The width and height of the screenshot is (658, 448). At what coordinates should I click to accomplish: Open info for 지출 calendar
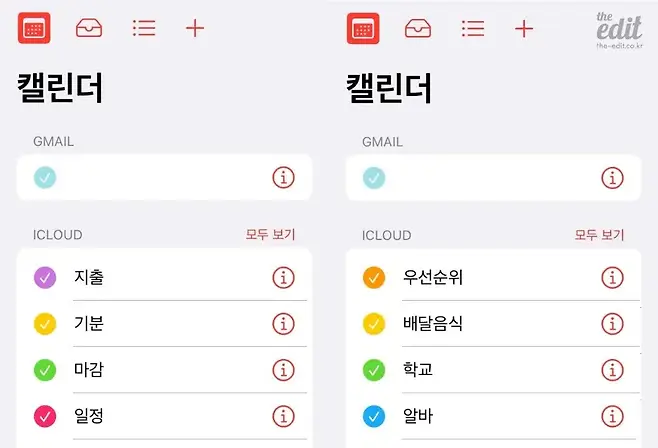tap(284, 277)
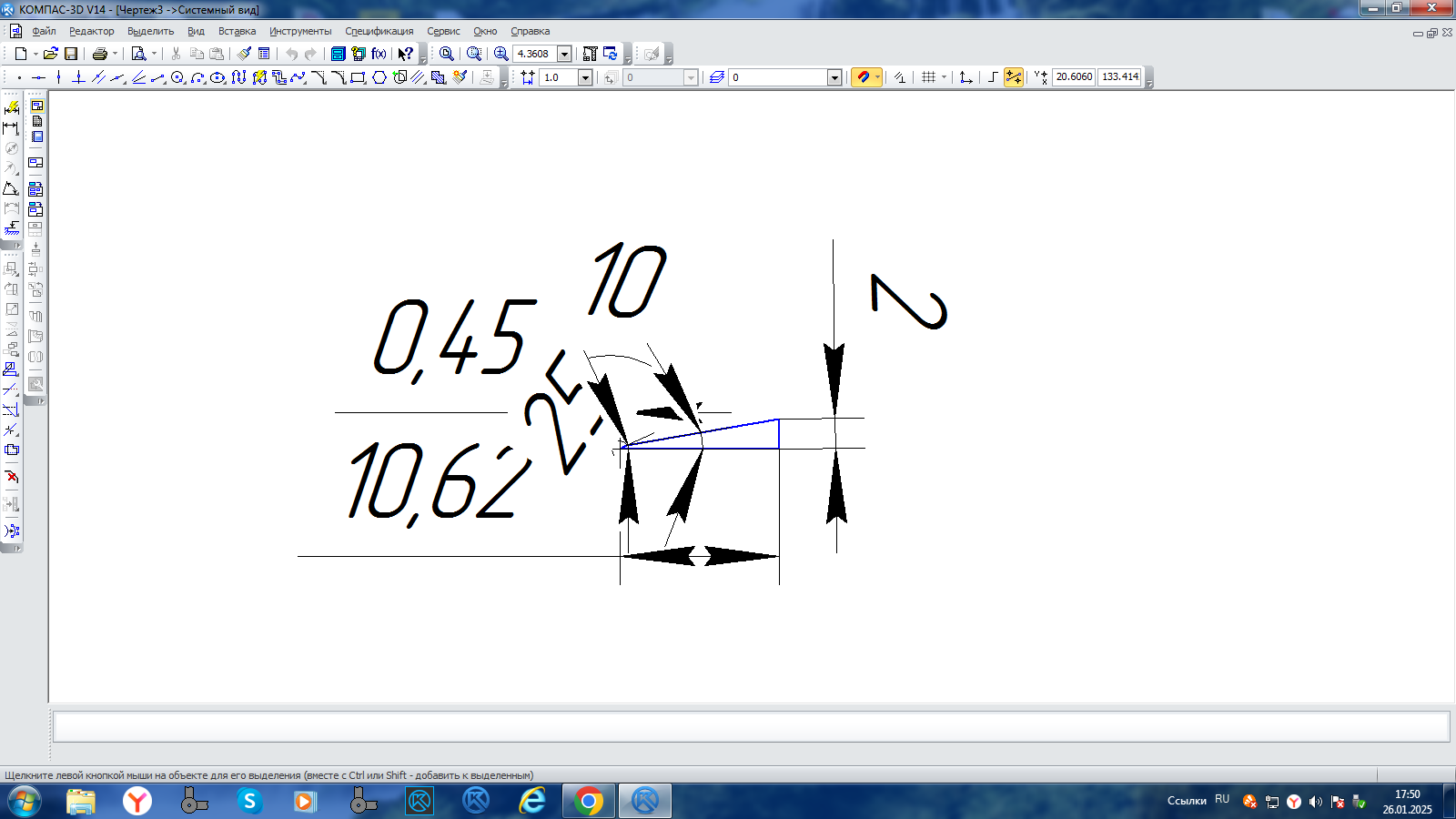Image resolution: width=1456 pixels, height=819 pixels.
Task: Open Google Chrome from the taskbar
Action: click(x=589, y=801)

----------------------------------------

### Problem details
Reproduce the listing with "calendar" replaced by "schedule" and everything else unchanged. Omit the pictures from your answer.

### Full response
The width and height of the screenshot is (658, 448). At what coordinates should I click to accomplish: Open info for 지출 schedule
tap(284, 277)
Image resolution: width=1456 pixels, height=819 pixels.
Task: Open Google Chrome from the taskbar
Action: click(x=589, y=801)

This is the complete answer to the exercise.